BASE-Q: Bias and Asymmetric Scaling Enhanced Rotational Quantization for Large Language Models
- URL: http://arxiv.org/abs/2506.15689v1
- Date: Mon, 26 May 2025 14:22:21 GMT
- Title: BASE-Q: Bias and Asymmetric Scaling Enhanced Rotational Quantization for Large Language Models
- Authors: Liulu He, Shenli Zhen, Karwei Sun, Yijiang Liu, Yufei Zhao, Chongkang Tan, Huanrui Yang, Yuan Du, Li Du,
- Abstract summary: BASE-Q is a simple yet powerful approach that combines bias correction and asymmetric scaling to reduce rounding and clipping errors.<n>Experiments demonstrate the effectiveness of BASE-Q, narrowing the accuracy gap to full-precision models by 50.5%, 42.9%, and 29.2% compared to QuaRot, SpinQuant, and OSTQuant, respectively.

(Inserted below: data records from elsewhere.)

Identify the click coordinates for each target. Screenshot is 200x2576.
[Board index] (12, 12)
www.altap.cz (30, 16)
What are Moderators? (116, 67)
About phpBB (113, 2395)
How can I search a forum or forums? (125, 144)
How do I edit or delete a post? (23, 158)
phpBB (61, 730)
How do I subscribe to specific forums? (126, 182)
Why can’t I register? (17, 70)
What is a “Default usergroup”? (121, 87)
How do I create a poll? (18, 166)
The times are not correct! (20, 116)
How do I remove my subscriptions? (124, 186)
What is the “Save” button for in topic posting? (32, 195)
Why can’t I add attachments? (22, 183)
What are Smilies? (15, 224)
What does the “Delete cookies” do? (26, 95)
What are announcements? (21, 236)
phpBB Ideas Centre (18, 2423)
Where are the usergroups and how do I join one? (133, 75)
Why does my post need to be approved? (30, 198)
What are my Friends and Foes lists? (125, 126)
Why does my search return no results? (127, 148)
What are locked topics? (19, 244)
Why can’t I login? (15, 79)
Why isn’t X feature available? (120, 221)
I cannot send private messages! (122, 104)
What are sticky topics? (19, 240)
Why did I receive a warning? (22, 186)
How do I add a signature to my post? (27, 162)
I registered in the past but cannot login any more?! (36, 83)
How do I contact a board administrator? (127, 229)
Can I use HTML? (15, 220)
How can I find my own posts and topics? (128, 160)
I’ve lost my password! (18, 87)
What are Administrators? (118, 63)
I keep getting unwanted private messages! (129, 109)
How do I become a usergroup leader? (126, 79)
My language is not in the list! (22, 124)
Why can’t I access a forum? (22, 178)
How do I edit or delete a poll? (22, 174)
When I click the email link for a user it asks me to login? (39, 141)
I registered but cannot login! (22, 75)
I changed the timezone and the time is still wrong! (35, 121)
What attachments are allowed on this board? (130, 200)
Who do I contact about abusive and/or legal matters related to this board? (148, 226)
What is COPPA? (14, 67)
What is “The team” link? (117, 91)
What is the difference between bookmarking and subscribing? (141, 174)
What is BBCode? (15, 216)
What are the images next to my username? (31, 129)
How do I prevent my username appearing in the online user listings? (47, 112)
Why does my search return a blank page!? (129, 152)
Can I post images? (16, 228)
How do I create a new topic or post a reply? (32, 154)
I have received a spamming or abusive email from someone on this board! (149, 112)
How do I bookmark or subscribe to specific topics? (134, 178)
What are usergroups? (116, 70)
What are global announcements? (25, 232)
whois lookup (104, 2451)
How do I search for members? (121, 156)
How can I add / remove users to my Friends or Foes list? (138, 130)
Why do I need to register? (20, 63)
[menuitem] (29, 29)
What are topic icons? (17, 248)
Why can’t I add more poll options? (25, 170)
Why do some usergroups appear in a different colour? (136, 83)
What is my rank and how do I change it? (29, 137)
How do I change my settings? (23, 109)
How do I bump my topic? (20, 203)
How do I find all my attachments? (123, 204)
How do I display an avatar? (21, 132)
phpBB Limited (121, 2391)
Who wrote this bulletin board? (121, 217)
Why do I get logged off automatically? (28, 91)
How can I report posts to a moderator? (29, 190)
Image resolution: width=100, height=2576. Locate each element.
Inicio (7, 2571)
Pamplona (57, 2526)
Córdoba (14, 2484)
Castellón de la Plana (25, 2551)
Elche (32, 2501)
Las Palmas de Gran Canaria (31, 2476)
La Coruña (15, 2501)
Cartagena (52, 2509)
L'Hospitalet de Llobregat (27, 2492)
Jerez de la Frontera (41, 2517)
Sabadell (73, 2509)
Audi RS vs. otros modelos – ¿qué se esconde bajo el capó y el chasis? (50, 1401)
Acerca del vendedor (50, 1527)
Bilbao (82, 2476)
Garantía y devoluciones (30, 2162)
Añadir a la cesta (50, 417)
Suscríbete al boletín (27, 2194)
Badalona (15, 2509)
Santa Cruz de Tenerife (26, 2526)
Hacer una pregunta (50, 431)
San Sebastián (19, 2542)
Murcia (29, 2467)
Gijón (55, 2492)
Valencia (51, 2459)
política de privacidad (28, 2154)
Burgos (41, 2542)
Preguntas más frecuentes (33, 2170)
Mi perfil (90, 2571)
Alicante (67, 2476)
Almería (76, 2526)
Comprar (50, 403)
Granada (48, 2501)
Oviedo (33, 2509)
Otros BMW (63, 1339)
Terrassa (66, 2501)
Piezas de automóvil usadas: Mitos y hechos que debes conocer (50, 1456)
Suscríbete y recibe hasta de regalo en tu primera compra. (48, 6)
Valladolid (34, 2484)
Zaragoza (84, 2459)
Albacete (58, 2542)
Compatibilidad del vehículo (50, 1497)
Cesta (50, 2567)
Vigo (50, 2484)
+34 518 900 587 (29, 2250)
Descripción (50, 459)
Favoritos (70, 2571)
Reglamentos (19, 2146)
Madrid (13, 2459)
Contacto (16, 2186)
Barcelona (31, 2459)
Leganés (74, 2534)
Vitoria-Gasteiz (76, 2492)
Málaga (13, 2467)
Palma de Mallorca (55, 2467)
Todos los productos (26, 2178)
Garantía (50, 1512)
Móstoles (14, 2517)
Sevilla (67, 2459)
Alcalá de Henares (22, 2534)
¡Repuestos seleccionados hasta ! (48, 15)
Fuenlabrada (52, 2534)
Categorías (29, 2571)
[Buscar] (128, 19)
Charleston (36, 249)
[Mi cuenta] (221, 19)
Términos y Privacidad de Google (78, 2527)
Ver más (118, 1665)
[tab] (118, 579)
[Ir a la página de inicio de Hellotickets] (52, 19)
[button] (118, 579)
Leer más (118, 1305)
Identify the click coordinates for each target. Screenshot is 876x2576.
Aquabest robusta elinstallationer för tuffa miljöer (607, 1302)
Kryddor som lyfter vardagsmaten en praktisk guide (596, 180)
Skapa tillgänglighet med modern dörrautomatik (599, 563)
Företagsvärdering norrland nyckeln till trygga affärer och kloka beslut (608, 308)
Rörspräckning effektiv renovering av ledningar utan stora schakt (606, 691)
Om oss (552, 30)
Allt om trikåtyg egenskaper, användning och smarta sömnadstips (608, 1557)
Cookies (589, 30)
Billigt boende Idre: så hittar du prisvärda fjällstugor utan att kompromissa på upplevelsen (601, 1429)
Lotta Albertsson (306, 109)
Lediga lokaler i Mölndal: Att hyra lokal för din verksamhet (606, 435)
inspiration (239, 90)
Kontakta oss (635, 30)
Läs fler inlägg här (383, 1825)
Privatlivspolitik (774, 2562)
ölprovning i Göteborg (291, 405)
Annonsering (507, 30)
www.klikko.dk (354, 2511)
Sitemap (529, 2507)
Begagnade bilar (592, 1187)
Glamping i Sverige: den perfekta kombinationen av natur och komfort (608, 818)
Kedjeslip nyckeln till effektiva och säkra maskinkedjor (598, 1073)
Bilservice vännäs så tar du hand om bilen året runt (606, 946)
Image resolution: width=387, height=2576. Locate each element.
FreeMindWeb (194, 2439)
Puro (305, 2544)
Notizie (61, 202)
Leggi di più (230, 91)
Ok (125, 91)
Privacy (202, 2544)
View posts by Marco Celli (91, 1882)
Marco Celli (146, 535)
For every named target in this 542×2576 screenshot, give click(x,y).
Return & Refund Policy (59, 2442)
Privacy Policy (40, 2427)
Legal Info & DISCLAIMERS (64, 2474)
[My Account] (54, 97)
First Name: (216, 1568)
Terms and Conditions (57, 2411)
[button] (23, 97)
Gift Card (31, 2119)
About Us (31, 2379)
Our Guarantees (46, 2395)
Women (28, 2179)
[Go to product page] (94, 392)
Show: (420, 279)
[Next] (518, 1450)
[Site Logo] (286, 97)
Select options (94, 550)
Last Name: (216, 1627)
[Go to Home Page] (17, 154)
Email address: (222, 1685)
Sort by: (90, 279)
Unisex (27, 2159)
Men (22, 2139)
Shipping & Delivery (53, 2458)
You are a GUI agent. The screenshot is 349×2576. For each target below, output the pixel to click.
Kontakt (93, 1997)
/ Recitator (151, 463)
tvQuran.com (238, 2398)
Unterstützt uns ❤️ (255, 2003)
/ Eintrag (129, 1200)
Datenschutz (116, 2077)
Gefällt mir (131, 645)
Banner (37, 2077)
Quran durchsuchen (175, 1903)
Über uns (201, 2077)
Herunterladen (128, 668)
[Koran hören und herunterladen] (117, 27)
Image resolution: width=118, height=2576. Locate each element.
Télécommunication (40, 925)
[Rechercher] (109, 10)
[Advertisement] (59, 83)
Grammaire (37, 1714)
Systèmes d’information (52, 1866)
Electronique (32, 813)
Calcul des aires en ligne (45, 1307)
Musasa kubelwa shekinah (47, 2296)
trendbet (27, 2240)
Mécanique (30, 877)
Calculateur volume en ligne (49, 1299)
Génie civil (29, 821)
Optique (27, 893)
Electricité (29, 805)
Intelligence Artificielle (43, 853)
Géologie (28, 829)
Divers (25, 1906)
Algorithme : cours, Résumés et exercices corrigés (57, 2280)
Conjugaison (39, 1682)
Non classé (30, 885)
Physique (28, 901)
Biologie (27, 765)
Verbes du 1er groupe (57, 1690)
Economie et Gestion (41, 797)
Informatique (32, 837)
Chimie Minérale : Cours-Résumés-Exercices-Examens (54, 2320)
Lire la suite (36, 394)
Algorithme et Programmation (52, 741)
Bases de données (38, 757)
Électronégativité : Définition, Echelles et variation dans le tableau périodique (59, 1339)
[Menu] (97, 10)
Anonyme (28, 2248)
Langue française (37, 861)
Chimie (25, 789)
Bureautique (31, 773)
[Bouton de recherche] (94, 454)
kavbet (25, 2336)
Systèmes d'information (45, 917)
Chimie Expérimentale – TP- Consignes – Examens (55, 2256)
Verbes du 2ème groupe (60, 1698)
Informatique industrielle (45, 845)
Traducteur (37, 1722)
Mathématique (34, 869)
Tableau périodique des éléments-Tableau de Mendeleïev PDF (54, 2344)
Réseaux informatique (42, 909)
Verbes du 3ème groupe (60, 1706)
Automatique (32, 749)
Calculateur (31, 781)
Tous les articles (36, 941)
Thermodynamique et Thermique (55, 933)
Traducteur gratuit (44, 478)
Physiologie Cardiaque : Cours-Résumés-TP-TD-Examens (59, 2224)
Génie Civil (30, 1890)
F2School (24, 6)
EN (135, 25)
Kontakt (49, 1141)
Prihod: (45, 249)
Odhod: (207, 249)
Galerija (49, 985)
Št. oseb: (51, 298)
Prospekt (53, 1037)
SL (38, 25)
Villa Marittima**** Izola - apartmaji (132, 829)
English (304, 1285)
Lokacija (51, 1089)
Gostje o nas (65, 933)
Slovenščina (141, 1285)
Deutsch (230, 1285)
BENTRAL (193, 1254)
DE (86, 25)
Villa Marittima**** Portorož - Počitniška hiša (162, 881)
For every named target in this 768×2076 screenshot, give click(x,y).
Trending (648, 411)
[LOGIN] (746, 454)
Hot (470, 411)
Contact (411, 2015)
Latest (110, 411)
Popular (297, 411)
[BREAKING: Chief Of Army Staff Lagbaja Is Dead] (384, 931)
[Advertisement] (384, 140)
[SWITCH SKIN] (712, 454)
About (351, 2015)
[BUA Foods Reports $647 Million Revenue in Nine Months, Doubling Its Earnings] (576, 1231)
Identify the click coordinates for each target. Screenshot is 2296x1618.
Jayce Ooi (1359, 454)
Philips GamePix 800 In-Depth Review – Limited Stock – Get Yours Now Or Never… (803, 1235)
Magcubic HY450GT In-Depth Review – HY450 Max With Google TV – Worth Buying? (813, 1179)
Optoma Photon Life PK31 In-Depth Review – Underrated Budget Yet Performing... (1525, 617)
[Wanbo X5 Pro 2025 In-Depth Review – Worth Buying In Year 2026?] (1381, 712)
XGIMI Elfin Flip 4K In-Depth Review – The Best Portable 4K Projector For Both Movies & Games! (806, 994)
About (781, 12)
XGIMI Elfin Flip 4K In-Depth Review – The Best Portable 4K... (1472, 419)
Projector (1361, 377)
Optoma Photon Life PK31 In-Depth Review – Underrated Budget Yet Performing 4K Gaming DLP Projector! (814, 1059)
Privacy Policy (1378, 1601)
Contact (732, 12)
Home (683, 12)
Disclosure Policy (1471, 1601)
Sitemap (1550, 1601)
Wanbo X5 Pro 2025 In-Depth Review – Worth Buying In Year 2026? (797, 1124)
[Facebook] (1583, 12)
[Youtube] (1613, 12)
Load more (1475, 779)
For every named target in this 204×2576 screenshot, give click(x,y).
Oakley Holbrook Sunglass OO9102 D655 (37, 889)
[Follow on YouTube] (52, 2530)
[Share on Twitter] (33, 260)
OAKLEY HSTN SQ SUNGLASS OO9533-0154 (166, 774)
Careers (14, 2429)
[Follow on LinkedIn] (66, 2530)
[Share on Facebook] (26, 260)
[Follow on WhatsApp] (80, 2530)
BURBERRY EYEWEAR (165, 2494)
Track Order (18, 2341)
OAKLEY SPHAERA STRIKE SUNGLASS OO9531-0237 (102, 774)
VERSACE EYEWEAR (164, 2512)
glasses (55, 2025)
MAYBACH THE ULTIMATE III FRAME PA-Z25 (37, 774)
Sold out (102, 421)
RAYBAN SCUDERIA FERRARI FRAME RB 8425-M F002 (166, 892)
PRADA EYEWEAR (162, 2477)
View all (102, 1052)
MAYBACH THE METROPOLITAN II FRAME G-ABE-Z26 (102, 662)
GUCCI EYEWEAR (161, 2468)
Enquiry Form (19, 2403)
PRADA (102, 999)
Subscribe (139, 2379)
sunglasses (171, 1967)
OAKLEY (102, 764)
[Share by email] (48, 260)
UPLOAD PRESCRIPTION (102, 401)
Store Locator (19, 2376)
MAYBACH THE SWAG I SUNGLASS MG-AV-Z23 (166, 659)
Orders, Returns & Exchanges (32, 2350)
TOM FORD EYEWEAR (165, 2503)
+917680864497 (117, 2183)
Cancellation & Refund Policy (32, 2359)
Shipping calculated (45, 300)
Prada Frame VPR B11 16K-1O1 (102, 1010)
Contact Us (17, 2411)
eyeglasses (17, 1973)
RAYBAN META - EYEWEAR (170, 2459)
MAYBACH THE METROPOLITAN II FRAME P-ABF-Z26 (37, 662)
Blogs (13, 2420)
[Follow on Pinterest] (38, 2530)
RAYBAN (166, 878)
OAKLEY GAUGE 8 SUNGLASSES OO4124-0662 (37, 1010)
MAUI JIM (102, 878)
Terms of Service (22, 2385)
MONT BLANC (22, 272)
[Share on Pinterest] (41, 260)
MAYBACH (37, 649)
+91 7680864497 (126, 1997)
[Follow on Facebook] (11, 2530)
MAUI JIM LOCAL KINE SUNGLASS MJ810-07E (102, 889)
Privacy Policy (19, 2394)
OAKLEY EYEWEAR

- Score: 16.720321201956157
- License: http://creativecommons.org/licenses/by-nc-sa/4.0/
- Abstract: Rotations have become essential to state-of-the-art quantization pipelines for large language models (LLMs) by effectively smoothing outliers in weights and activations. However, further optimizing the rotation parameters offers only limited performance gains and introduces significant training overhead: due to rotation parameter sharing, full-model must be loaded simultaneously to enable backpropagation, resulting in substantial memory consumption and limited practical utility. In this work, we identify two fundamental limitations of current rotational quantization methods: (i) rotation fails to align channel means, resulting in wider quantization bounds and increased rounding errors; and (ii) rotation makes the activation distribution more Gaussian-like, increasing energy loss caused by clipping errors. To address these issues, we introduce \textbf{BASE-Q}, a simple yet powerful approach that combines bias correction and asymmetric scaling to effectively reduce rounding and clipping errors. Furthermore, BASE-Q enables blockwise optimization, eliminating the need for memory-intensive full-model backpropagation. Extensive experiments on various LLMs and benchmarks demonstrate the effectiveness of BASE-Q, narrowing the accuracy gap to full-precision models by 50.5\%, 42.9\%, and 29.2\% compared to QuaRot, SpinQuant, and OSTQuant, respectively. The code will be released soon.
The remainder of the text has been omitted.